(Exercise details) Repeat exactly the lines from the first line of the records through the line containing "Given: Expand the Игровое меню dropdown", and nothing more.

==== Task data ====

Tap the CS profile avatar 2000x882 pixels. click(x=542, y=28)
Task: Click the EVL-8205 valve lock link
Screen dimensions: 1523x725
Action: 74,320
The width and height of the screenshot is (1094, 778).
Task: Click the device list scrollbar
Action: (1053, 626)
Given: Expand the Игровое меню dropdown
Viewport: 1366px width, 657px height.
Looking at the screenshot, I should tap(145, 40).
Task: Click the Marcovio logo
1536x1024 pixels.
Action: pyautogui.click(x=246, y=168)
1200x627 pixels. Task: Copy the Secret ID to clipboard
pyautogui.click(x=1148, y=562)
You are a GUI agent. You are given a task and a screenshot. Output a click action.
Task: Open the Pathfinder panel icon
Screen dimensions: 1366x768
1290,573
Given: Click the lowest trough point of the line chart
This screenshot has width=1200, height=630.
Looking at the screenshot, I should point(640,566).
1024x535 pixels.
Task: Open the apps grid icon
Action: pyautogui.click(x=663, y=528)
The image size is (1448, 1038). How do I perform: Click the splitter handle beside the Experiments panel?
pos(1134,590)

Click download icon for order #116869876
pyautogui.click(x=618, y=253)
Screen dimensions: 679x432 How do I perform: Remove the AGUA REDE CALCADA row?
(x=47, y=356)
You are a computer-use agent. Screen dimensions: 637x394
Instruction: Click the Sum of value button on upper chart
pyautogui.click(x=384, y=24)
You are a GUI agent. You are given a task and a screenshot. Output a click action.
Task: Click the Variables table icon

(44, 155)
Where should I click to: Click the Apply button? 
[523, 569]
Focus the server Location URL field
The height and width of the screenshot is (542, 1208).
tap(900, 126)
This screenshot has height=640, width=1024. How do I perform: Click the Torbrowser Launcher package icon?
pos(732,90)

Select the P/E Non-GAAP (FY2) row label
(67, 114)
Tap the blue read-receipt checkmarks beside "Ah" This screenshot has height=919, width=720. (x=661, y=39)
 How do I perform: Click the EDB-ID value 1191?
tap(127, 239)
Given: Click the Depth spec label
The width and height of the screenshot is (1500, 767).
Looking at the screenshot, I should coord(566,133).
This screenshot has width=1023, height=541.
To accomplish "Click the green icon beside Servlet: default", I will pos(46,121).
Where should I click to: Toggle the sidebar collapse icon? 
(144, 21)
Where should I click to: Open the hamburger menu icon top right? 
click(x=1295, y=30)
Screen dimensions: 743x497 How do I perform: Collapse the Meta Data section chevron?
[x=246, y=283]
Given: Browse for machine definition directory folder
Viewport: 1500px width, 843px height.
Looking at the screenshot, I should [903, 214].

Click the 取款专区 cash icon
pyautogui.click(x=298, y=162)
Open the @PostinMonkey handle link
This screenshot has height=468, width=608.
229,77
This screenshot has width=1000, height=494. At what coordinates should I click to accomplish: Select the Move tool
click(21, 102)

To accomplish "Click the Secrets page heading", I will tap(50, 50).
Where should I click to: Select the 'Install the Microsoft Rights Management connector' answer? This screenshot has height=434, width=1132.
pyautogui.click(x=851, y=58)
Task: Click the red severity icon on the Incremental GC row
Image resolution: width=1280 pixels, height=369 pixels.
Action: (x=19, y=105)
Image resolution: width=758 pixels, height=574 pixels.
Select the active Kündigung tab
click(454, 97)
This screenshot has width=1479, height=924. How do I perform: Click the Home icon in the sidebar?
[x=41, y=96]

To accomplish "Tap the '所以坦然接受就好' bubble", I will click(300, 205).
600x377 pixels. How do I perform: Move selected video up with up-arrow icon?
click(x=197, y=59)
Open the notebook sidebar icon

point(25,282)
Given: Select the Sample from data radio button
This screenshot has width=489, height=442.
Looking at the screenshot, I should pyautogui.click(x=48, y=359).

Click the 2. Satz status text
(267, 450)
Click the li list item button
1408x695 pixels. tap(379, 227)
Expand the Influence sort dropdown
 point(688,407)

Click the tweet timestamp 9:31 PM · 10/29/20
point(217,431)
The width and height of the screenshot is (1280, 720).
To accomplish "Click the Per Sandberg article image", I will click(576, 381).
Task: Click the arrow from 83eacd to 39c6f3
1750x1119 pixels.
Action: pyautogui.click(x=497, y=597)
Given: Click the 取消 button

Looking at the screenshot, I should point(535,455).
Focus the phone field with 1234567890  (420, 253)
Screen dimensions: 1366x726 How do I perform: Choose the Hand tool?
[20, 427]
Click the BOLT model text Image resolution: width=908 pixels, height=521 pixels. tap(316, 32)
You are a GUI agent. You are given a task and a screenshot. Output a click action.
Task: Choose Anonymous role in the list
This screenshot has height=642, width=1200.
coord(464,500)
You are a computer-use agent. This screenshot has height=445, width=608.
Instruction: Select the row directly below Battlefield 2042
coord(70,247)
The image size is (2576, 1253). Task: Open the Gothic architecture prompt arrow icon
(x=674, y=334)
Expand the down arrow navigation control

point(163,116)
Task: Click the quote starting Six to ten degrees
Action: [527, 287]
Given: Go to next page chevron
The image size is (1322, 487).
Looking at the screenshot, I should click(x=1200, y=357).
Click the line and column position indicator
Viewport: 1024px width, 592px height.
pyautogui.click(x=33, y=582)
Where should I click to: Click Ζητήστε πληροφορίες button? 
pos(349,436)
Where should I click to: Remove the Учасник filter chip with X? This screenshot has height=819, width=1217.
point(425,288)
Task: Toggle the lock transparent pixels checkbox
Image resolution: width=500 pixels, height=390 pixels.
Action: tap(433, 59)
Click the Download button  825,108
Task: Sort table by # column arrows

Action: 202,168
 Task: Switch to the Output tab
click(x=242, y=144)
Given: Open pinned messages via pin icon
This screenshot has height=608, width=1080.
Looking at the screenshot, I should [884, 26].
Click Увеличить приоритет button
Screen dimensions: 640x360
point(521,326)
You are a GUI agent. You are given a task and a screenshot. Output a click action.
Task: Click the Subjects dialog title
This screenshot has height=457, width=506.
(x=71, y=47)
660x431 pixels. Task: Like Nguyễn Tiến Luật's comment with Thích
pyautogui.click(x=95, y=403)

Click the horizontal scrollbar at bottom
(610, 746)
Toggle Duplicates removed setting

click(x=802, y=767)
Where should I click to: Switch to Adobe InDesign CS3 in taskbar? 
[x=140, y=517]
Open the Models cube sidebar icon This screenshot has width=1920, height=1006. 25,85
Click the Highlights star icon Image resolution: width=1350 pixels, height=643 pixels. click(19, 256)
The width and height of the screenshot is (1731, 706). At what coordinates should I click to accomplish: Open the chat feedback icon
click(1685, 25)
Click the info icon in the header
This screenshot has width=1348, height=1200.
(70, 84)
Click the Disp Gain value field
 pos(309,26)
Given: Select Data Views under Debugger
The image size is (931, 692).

====

(Result of this exercise)
Tap the CS profile avatar 2000x882 pixels. click(x=542, y=28)
Task: Click the EVL-8205 valve lock link
Screen dimensions: 1523x725
Action: 74,320
The width and height of the screenshot is (1094, 778).
Task: Click the device list scrollbar
Action: (1053, 626)
Given: Expand the Игровое меню dropdown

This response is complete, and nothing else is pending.